◆ LISTE DES TÂCHES
(1) D'après le passage cité sur le jeu multijoueur en 2017, quel mode de multijoueur a peu à peu disparu des jeux préférés des joueurs ?
(2) Réécrivez plus brièvement le paragraphe du passage cité qui commence par « Manettes, pack de chips », en conservant ses faits principaux.

◆ PASSAGE CITÉ
☆ ☆ ☆ ☆ ☆
[Dossier] Peut-on encore jouer en multijoueur en 2017 ?

Cyril Martinez dans Dossier le 18/10/2017

Manettes, pack de chips et de sodas trônant à côté du canapé, qu’elle semble loin l’époque fameuse où nous partagions des parties endiablées entre amis sur une même console ! Que de moments mémorables passés : Golden Eye, Fifa, Mario Kart, Street Fighter… Tous ces fous-rires au premier bug et tant d’amitiés brisées en l’espace d’un Hadoken trop répété. Hélas, les éditeurs et développeurs ont décidé de tourner la page (trop ancienne ?) de ces périodes de complicité où l’écran séparé vous faisait perdre 3 points à chaque œil lorsque vous alliez après chez l’ophtalmo. Les sacrifiant sur l’autel de l’argent et de la rentabilité, ces gredins ont finalement eu le raisonnement de commerciaux aux dents longues : quel bénéfice avons-nous si les joueurs pratiquent tous sur la même console, le même jeu et sur le même écran ? Petit à petit, le multijoueur compétitif local par écran séparé a disparu de nos jeux préférés, préférant le local par… connexion internet (on n’arrête pas le progrès). Résultats ? Autant de consoles, de jeux et d’écrans qu’il y a de potes avec qui partager vos parties. Fut une époque où l’on aurait entendu la gronde, vu les millions de joueurs dans le monde défiler dans la rue, criant à la destruction des soirées pizzas-consoles… Sauf qu’ils ont réussi à nous faire passer la pilule à coups de communication bien rôdés. Retour dans ce dossier sur la place du multijoueur en 2017.

 

 

La fin du sacro-saint multijoueur en écran scindé – une philosophie du « tout connecté »
☆ ☆ ☆ ☆ ☆
◆ EXTRAIT DE DONNÉES
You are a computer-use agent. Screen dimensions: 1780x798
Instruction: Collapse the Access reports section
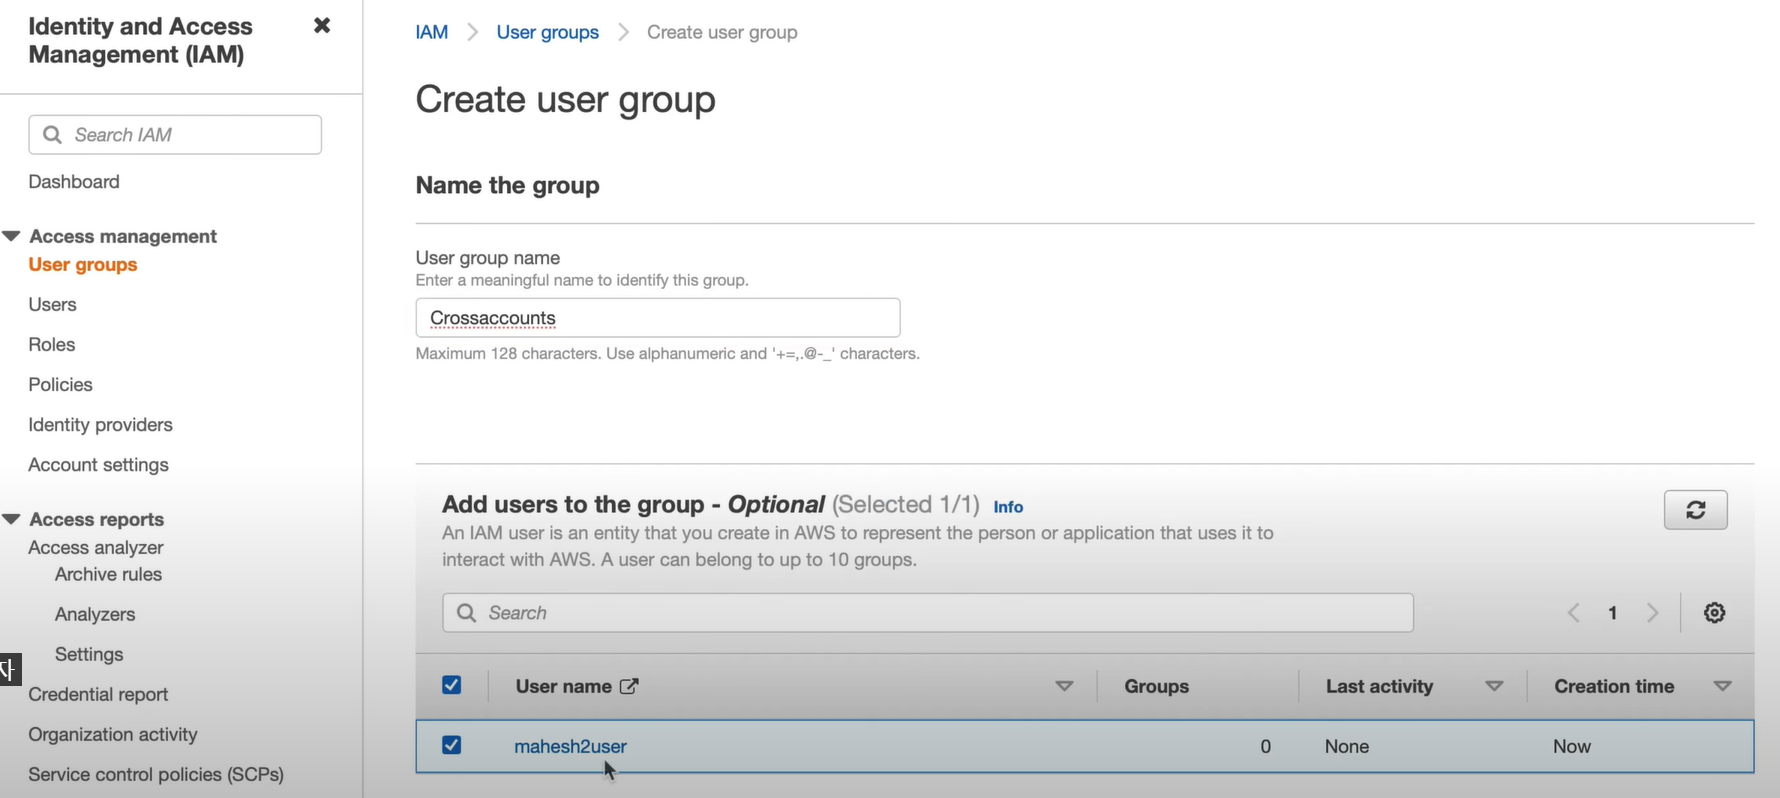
☆ ☆ ☆ ☆ ☆
◆ RÉPONSES RÉDIGÉES
(1) Le multijoueur compétitif local par écran séparé.

(2) L'époque des parties endiablées entre amis sur une même console (Golden Eye, Fifa, Mario Kart, Street Fighter) semble bien lointaine. Pour des raisons d'argent et de rentabilité, éditeurs et développeurs ont tourné la page. Le multijoueur compétitif local par écran séparé a peu à peu disparu au profit du jeu par connexion internet. Il faut désormais autant de consoles, de jeux et d'écrans que d'amis avec qui jouer. Les joueurs n'ont pas protesté, car une communication bien rodée leur a fait passer la pilule. Ce dossier revient sur la place du multijoueur en 2017.